Anatomical evaluation of residual disease after CABG is still currently based on historical and theoretical weighing scales related to the presence of a narrowing in a specific coronary segment, regardless of the caliber, length, and amount of myocardium actually supplied by that specific vessel [22]. CCTA-based physiological assessment using FFRCT and simulated blood flow measurements might allow better evaluation of flow-limiting lesions before and after CABG [30].

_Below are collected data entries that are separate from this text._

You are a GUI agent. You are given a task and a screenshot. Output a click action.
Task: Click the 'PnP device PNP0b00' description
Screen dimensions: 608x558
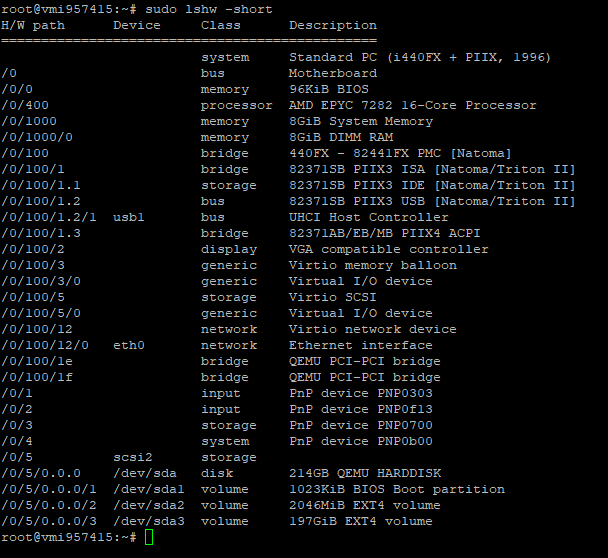tap(361, 441)
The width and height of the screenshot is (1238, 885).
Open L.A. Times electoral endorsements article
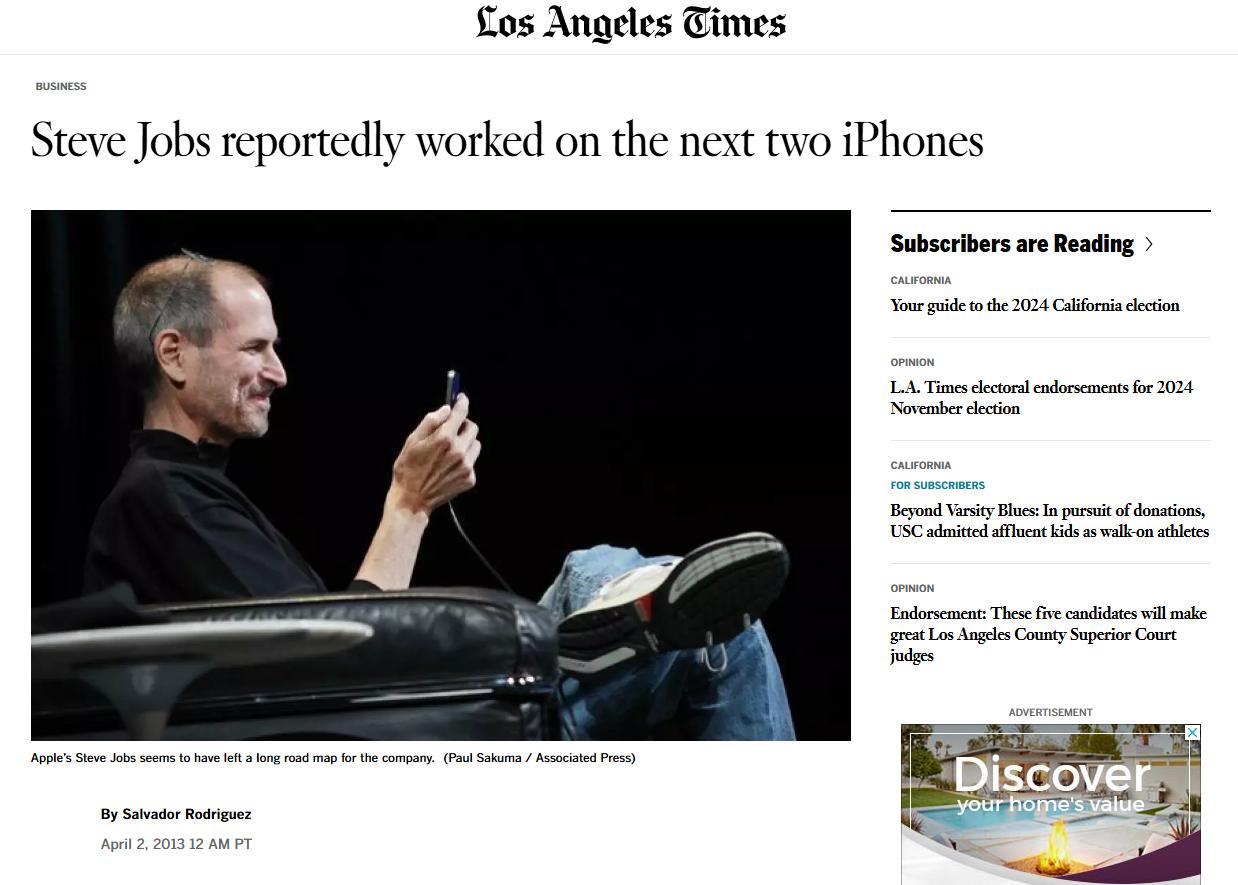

The assessment of the area of ischemic myocardium using a purely anatomical evaluation remains challenging. After graft placement, antegrade coronary flow through and beyond the native coronary artery stenosis can be reversed [31, 32]. Competitive flow from the native coronary artery into the bypass graft remains an investigational issue [33]. Results of RCTs have demonstrated similar graft failure rates and short-term clinical outcomes between FFR-guided and angiography-guided CABG [17, 21]. Recently, the concept of imbalance between the global luminal volume of the supply vessel and the mass of myocardium supplied by that vessel, the so-called V/M ratio, has been implicated as one of the causes of persisting ischemic symptoms when a graft is anastomosed in the middle of a long and diffusely diseased vessel [34,35,36,37,37].

Conclusions

The CCTA-CABG aSS was feasible in all patients who underwent CABG for complex coronary artery disease with substantial inter-observer reproducibility, and therefore can be used to quantify the completeness of revascularization after CABG. The potential of a threshold residual value that identifies high-risk patients post-CABG should be investigated in prospective studies.